Stated exercise:
Please reproduce the records below as a numbered list, starting at the line that has "This screenshot has height=395, width=574." and continuing through the end of the records, with both ends included. Omit blank lines and leave the pictures out.

Record set:
--- --- ---

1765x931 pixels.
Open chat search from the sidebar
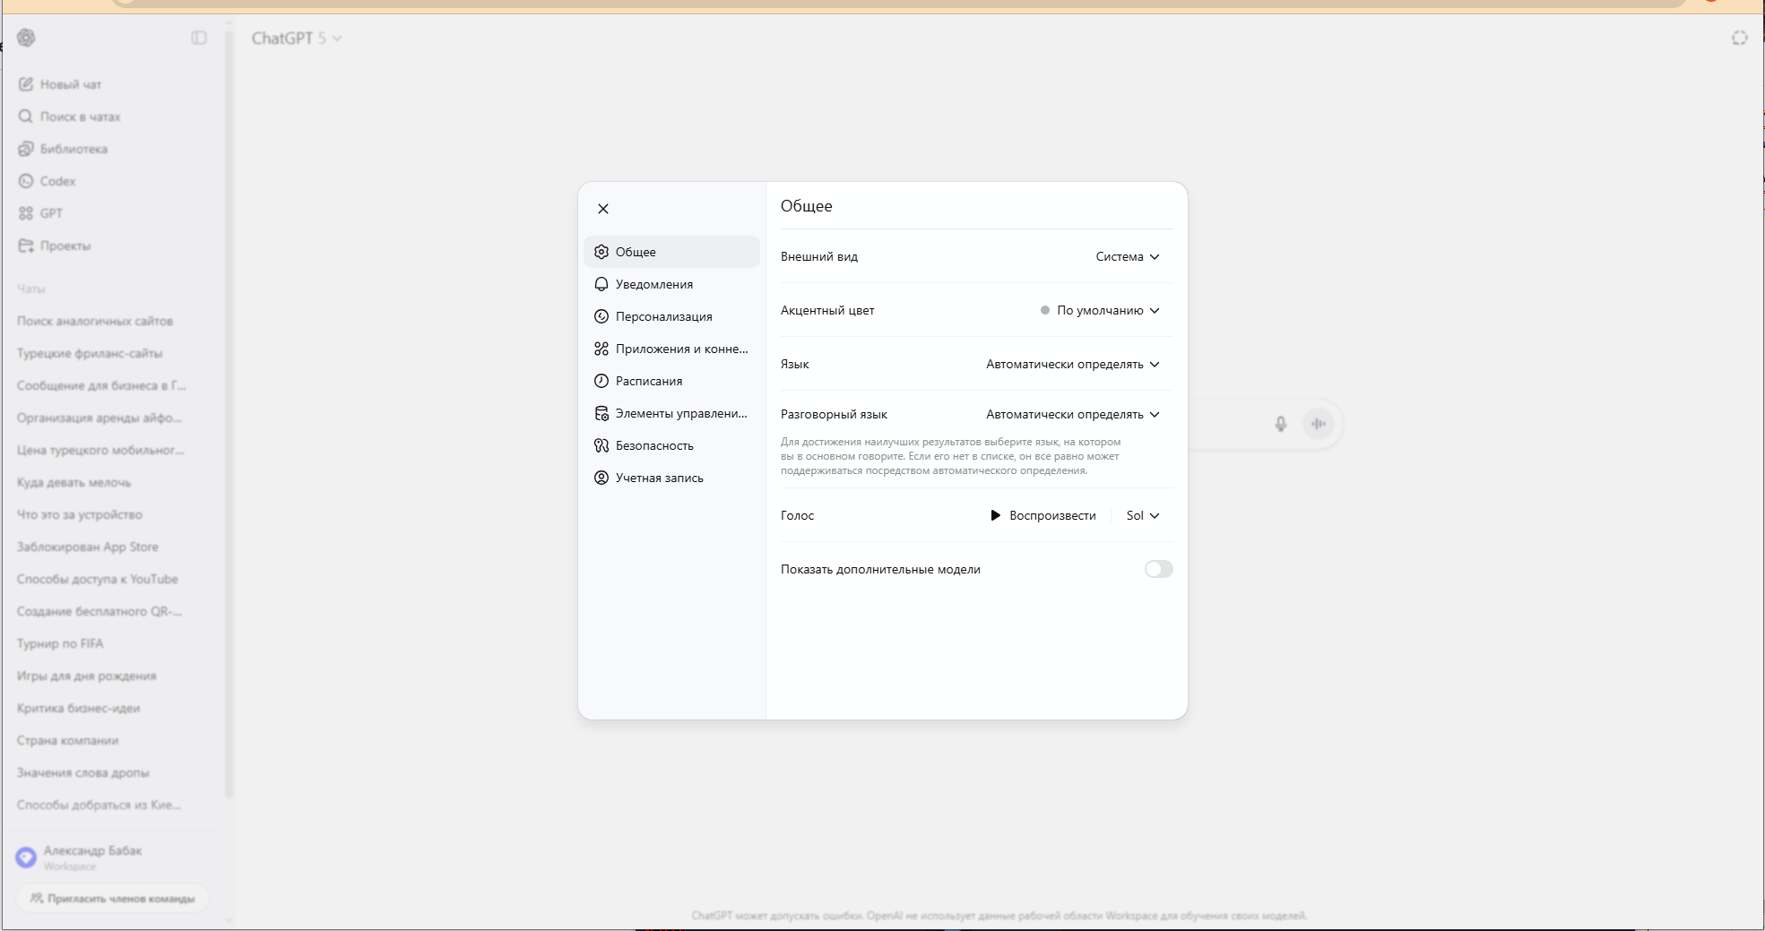coord(69,116)
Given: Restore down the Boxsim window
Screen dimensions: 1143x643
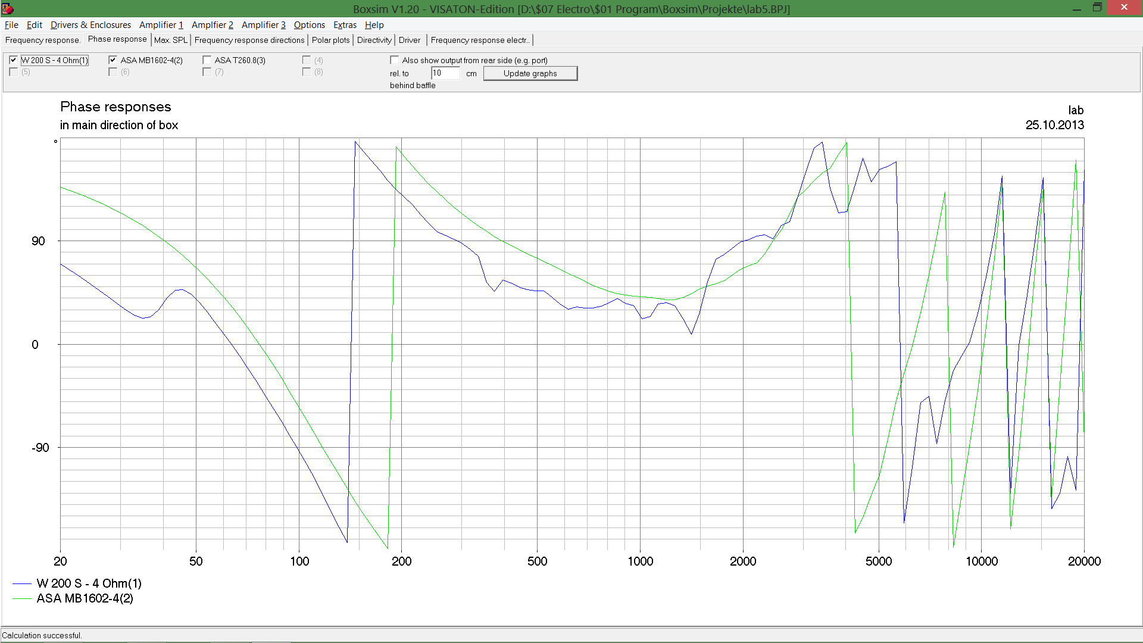Looking at the screenshot, I should point(1097,8).
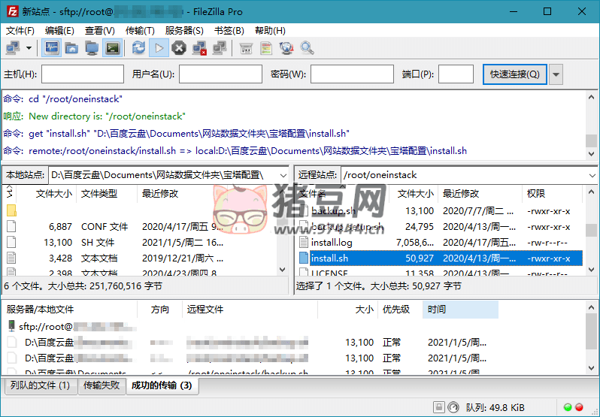This screenshot has width=600, height=417.
Task: Click the disconnect from server icon
Action: (x=199, y=48)
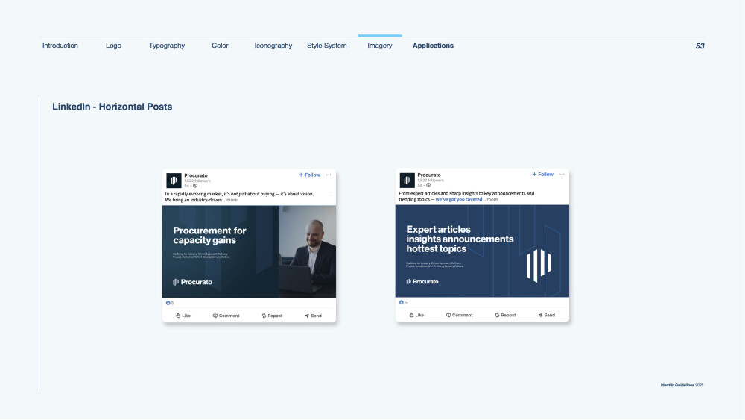Open the Iconography section tab
Viewport: 745px width, 420px height.
pyautogui.click(x=273, y=46)
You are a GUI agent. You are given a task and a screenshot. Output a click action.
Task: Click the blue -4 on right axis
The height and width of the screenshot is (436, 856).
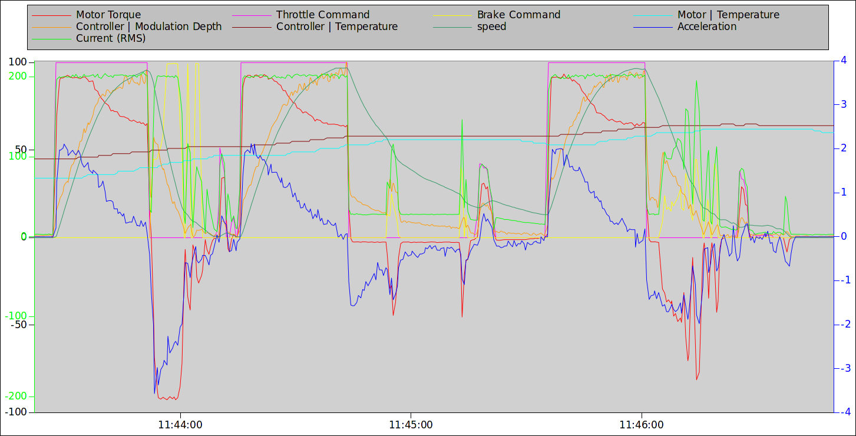(x=842, y=412)
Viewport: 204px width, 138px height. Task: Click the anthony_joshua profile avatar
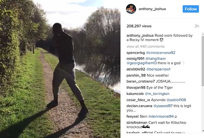point(131,9)
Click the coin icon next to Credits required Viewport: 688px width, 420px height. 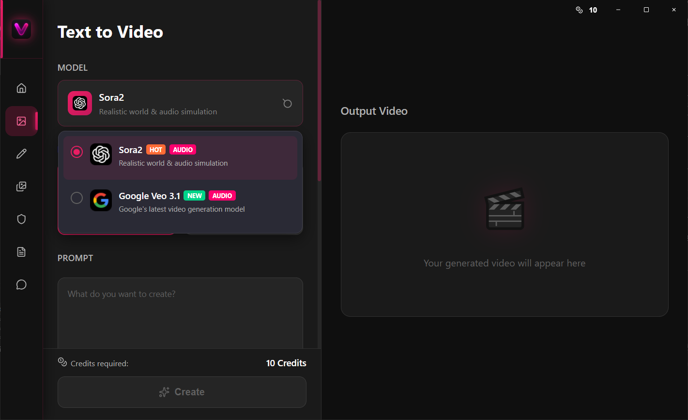(62, 362)
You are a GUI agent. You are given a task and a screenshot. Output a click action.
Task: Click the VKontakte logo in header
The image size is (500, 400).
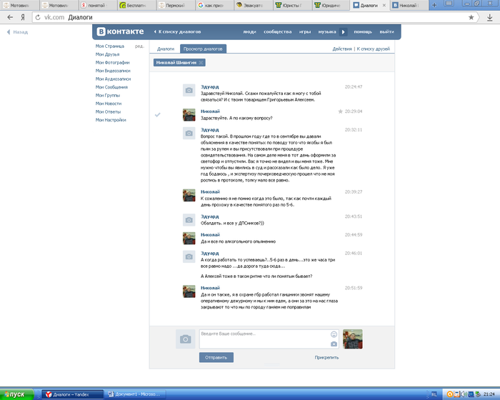[121, 32]
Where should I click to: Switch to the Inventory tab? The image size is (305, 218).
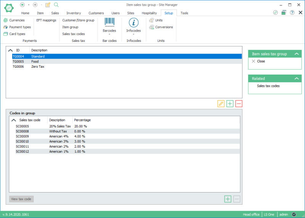click(x=74, y=13)

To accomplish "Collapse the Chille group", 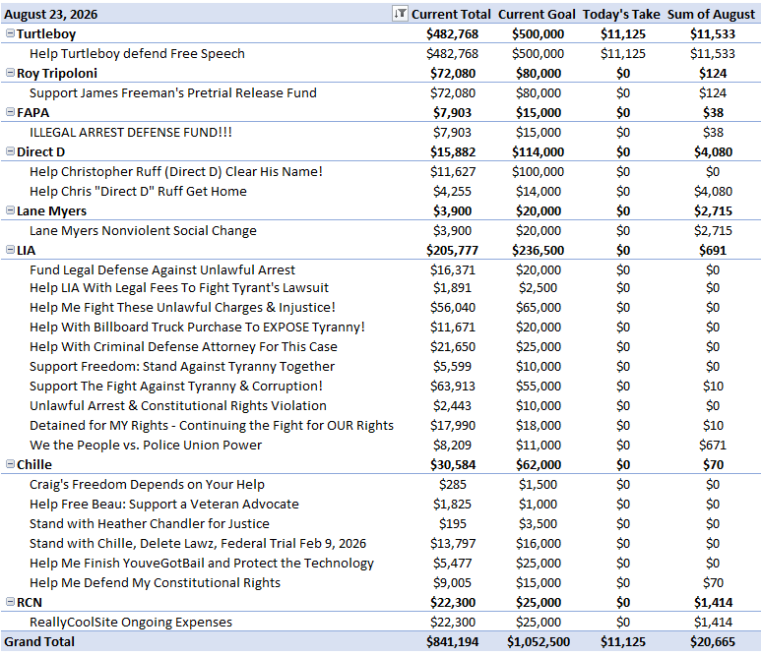I will [x=10, y=464].
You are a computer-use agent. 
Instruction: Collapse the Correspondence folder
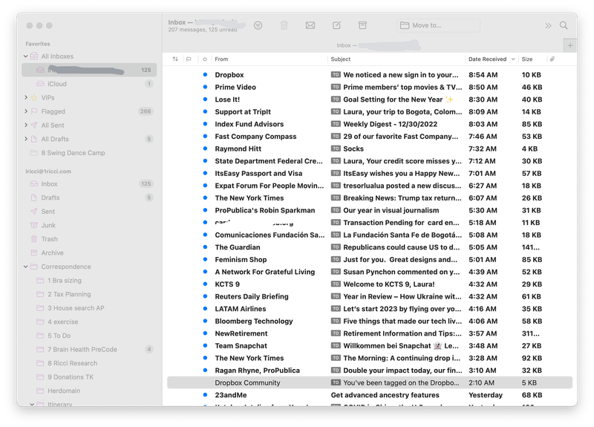pos(26,267)
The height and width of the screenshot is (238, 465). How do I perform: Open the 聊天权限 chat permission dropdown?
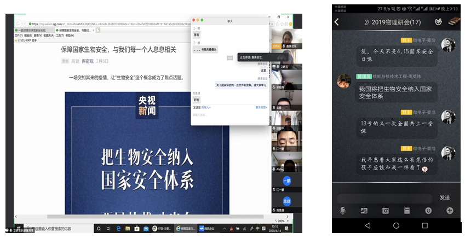(261, 107)
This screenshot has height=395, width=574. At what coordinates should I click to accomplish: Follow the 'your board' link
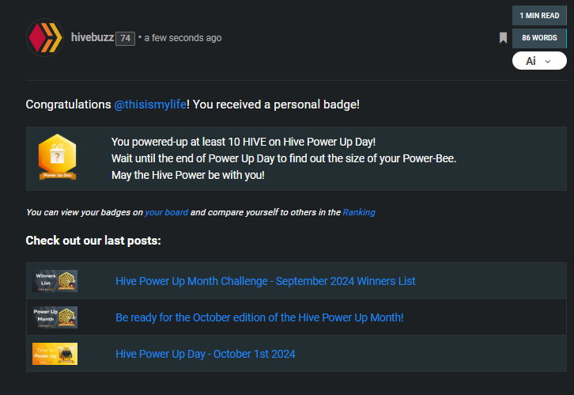click(x=167, y=212)
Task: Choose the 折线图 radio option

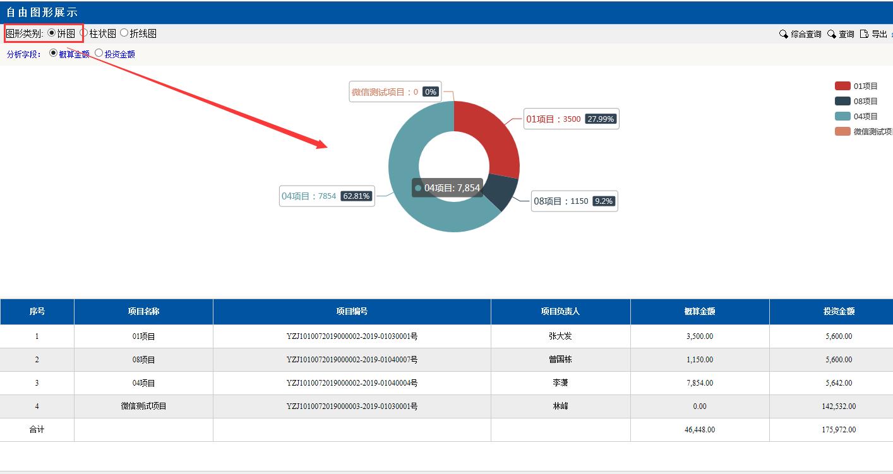Action: pyautogui.click(x=124, y=33)
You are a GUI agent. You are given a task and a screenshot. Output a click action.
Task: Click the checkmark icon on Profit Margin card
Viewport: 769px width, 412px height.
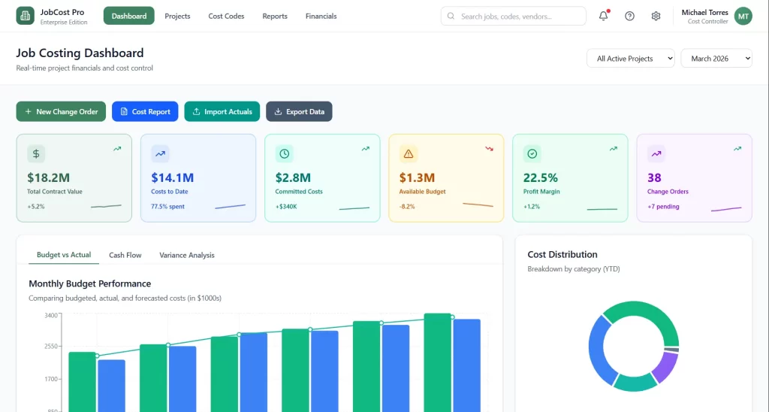point(532,153)
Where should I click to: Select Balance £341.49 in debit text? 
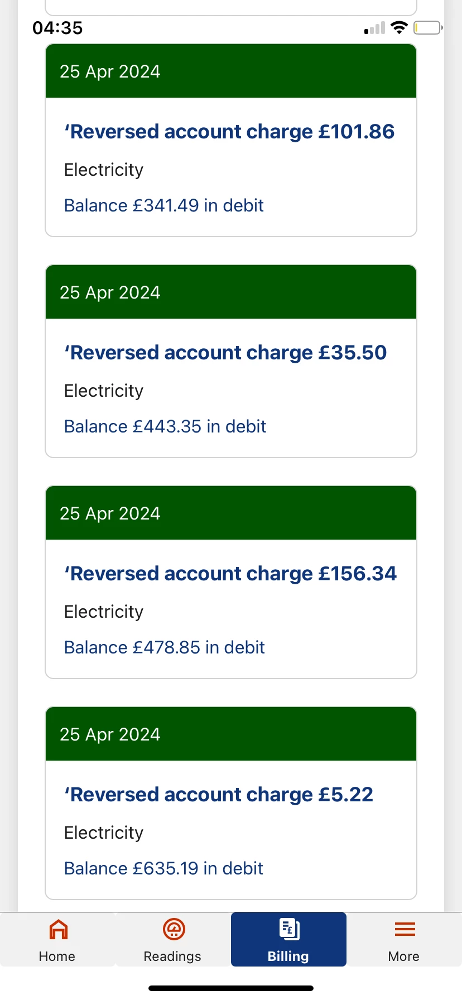pyautogui.click(x=164, y=205)
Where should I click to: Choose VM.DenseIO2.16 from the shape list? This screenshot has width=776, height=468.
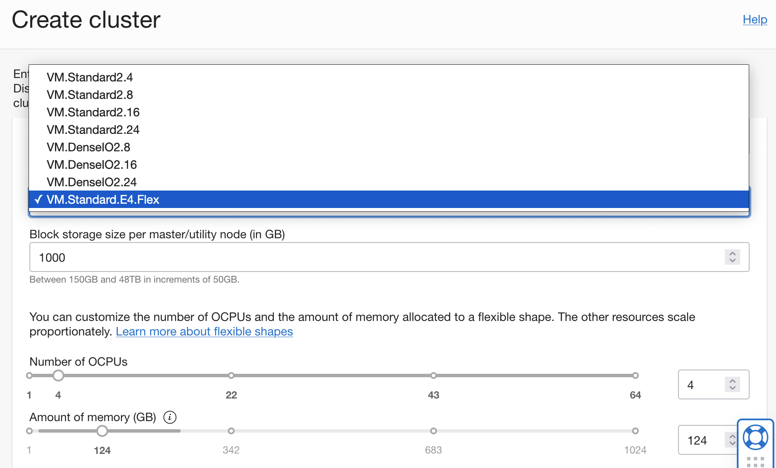[x=92, y=165]
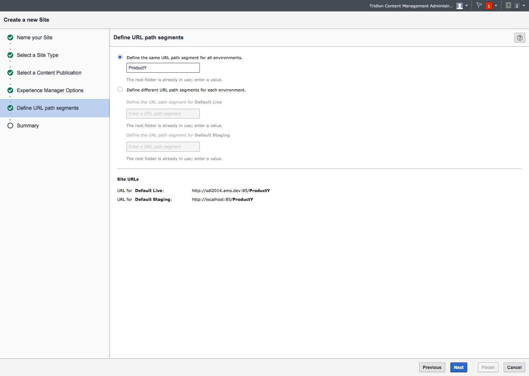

--- --- ---

Exercise output:
1. This screenshot has height=395, width=574. At what coordinates should I click to accomplish: Follow the 'your board' link
2. click(x=167, y=212)
3. Task: Choose the 折线图 radio option
4. Action: pyautogui.click(x=124, y=33)
5. You are a GUI agent. You are given a task and a screenshot. Output a click action.
6. Task: Click the checkmark icon on Profit Margin card
7. Viewport: 769px width, 412px height.
8. point(532,153)
9. Where should I click to: Select Balance £341.49 in debit text? 
10. pyautogui.click(x=164, y=205)
11. Where should I click to: Choose VM.DenseIO2.16 from the shape list? This screenshot has width=776, height=468.
12. [x=92, y=165]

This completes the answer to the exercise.